Fig. 6: SRPK1 promotes binding of β-catenin to the EGFR promoter region to increase mEGFR accumulation and phosphorylation.

A Western blot analysis of β-catenin expression in the nuclear fractions. B qRT-PCR analysis of EGFR mRNA expression; data represent the mean ± SD (n = 3). C Western blot analysis of the expression and phosphorylation of membrane EGFR; Na⁺/K⁺-ATPase was used as a loading control. D qRT-PCR analysis of EGFR mRNA expression. E Western blot analysis of mEGFR expression after LEF1 knockdown in SRPK1-transduced NCI-H1650 cells and SRPK1-silenced NCI-H1975 cells.
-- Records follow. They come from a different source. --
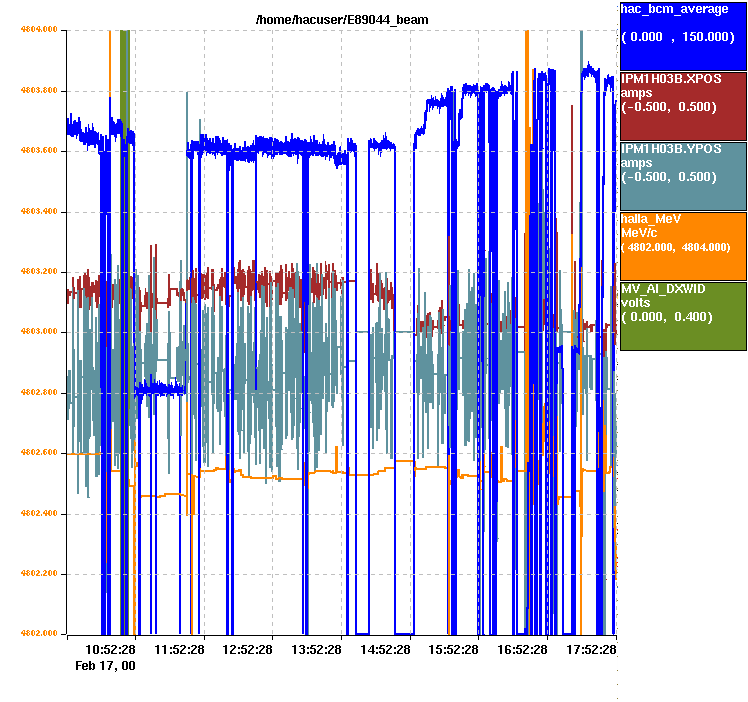
Task: Click the 17:52:28 time axis label
Action: point(591,649)
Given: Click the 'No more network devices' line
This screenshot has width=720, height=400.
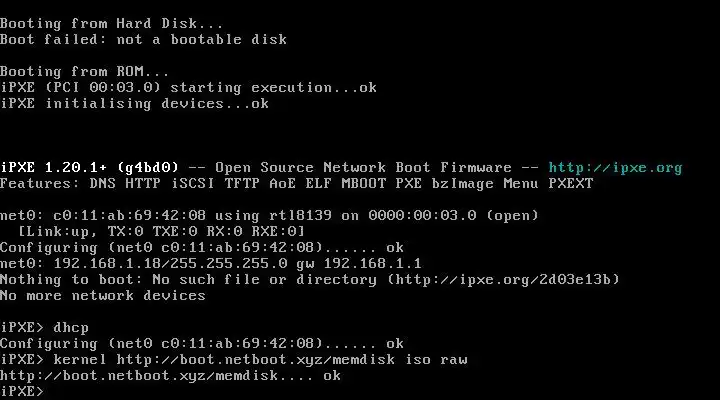Looking at the screenshot, I should coord(103,296).
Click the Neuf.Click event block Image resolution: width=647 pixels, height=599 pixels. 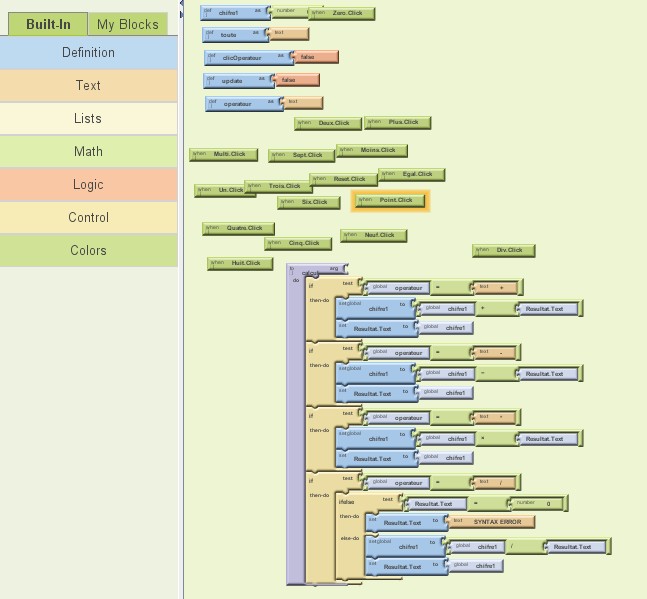(373, 236)
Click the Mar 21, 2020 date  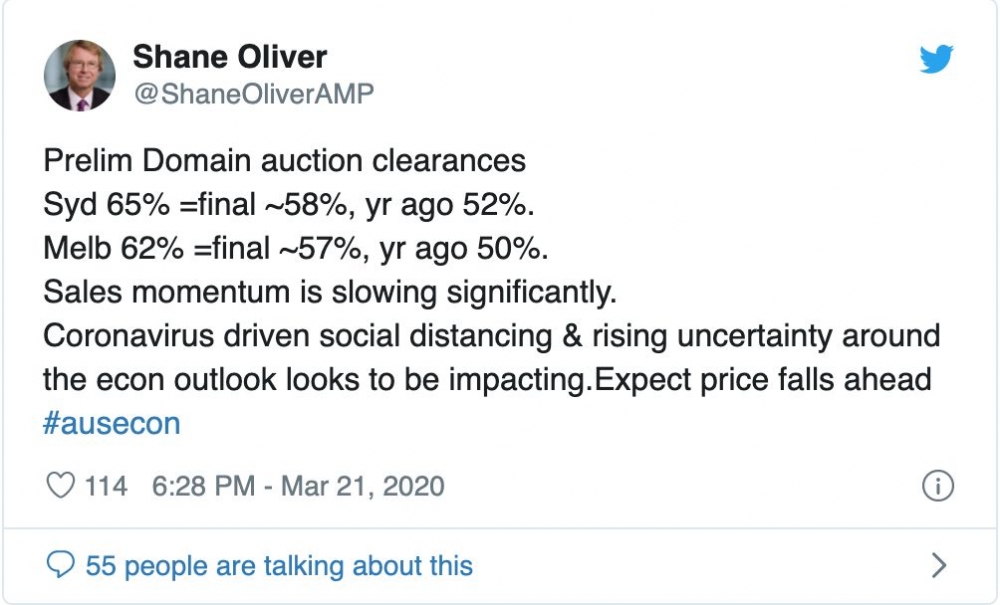[361, 486]
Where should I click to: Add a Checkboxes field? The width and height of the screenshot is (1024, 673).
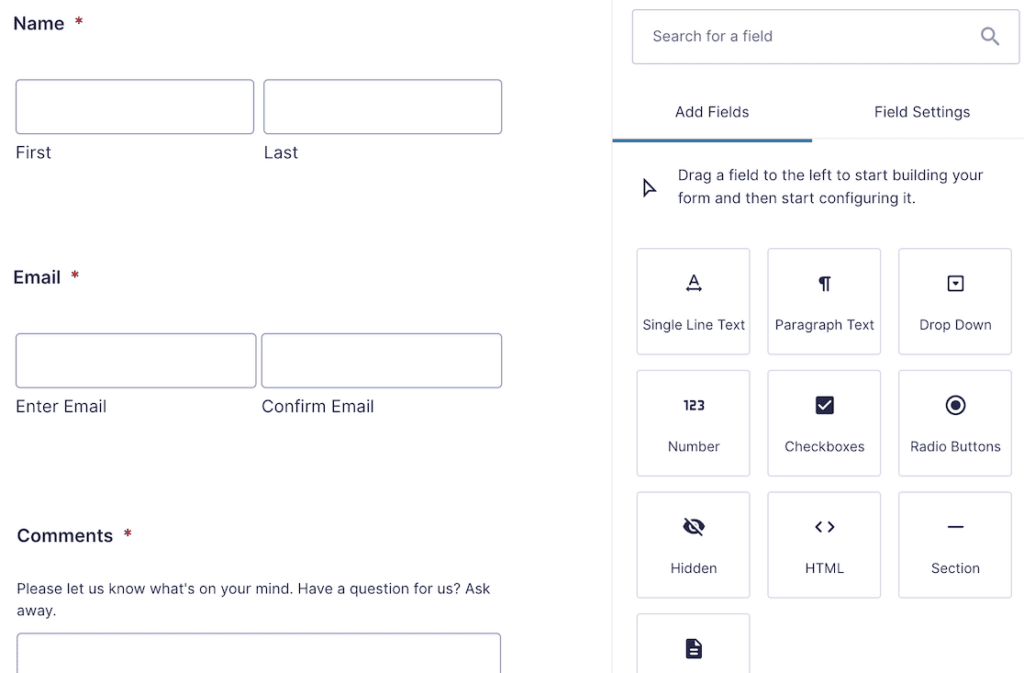tap(823, 422)
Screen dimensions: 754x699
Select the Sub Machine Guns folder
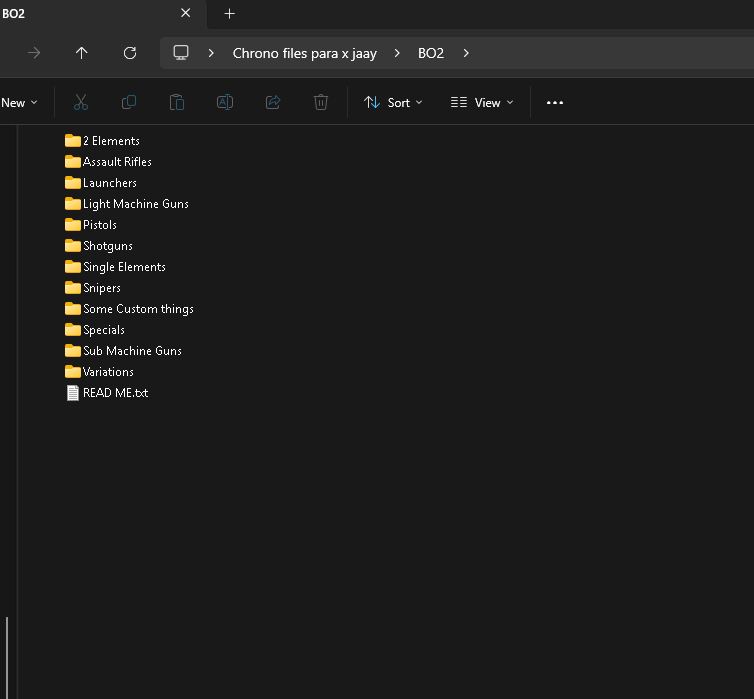(x=132, y=351)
F IC₅₀ of gefitinib verified in LEF1-silenced cells. ^*P < 0.05, ^**P < 0.01, ^***P < 0.001. G The LEF1 binding regions (Region#1–3) in the 2-kb upstream promoter region of EGFR predicted by the JASPAR website. H Schematic diagram of the luciferase reporter plasmids containing wild-type and mutant predicted LFF1 binding regions, and (I) Luciferase assay after transfection into 293T cells (with or without Wnt3a treatment). J ChIP-qPCR assays performed with anti-β-catenin antibody and primers across region#1 in SRPK1-silenced or vector-only PC9 GR and NCI-H1975 cells.